De Raad heeft de verzoeken om proceskostenveroordeling afgewezen. De Raad overwoog dat de zaken van de verzoekers samenhangend waren met eerdere gedingen tussen collegae van de verzoekers en de gedaagde, waarbij al een proceskostenveroordeling was uitgesproken. De Raad concludeerde dat er geen nieuwe proceskosten waren die voor vergoeding in aanmerking kwamen, omdat de kosten van rechtsbijstand in de eerdere zaken al waren vergoed. De Raad benadrukte dat de kosten van rechtsbijstand voor de verzoekers niet als redelijkerwijs te maken waren aangemerkt, omdat verzoeker 3 zijn hoger beroep niet gelijktijdig met de anderen had ingetrokken.

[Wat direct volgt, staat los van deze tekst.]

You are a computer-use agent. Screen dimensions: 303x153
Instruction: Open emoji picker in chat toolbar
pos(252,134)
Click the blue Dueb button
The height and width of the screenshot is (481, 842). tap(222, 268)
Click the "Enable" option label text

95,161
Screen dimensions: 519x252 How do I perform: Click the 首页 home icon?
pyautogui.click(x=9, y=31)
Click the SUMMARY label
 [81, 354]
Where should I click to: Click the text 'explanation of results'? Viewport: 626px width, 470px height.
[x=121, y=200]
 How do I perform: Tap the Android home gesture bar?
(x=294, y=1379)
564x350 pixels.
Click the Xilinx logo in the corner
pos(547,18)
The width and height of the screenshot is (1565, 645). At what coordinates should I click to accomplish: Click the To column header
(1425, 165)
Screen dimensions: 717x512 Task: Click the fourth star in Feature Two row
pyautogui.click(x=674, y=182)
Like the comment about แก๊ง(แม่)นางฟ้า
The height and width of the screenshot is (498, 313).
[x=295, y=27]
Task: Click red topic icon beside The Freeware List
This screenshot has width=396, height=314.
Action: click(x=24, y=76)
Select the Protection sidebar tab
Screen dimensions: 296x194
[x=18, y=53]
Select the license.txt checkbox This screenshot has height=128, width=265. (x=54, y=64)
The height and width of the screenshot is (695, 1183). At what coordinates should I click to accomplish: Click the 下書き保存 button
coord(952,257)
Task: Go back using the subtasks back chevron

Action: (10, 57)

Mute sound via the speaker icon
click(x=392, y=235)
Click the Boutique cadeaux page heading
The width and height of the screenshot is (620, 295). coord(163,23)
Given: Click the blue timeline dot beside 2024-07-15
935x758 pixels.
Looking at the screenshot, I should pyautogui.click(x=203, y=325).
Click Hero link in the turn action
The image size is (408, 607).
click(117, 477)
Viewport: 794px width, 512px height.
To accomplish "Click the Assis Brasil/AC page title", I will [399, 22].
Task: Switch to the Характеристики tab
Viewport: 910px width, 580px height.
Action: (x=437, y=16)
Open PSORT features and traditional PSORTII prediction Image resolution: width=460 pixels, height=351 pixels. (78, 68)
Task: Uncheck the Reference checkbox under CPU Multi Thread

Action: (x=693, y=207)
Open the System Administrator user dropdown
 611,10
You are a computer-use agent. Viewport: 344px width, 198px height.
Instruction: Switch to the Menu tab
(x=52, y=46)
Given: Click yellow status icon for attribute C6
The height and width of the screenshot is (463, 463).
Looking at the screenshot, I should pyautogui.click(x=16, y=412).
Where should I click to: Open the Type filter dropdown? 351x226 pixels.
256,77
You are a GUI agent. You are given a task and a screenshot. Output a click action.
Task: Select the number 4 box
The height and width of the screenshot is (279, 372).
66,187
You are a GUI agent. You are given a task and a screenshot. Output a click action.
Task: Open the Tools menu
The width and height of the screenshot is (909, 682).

De uitspraak van de Raad is van belang voor de interpretatie van samenhangende zaken in het bestuursrecht en de toepassing van artikel 8:75 van de Algemene wet bestuursrecht, dat betrekking heeft op proceskostenveroordelingen. De Raad heeft vastgesteld dat de kosten van rechtsbijstand voor de verzoekers niet wezenlijk verschilden van die van hun collegae, waardoor de eerdere proceskostenveroordeling ook van toepassing was op deze zaak.